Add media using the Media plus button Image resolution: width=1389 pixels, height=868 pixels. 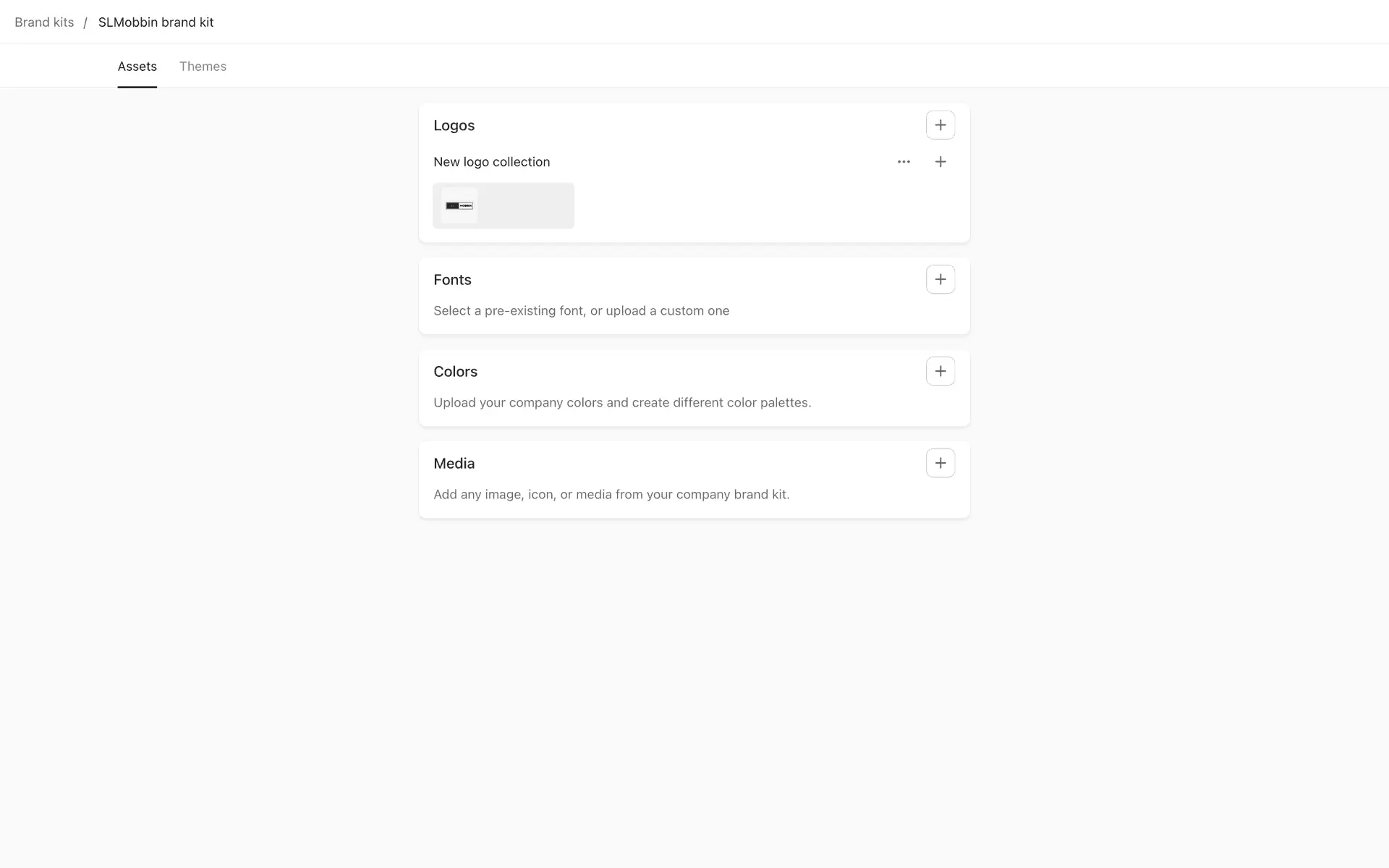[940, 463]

* * *

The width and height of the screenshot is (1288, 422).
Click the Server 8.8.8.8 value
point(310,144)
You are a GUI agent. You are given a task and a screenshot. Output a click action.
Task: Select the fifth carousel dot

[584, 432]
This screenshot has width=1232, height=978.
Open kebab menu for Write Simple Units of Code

Try it:
Please reproduce exactly the lines in the listing above from the one containing "Click the Server 8.8.8.8 value" through the one containing "Open kebab menu", both included, and nothing more.

Solution to this exercise:
Click the Server 8.8.8.8 value
point(310,144)
You are a GUI agent. You are given a task and a screenshot. Output a click action.
Task: Select the fifth carousel dot

[584, 432]
This screenshot has width=1232, height=978.
Open kebab menu for Write Simple Units of Code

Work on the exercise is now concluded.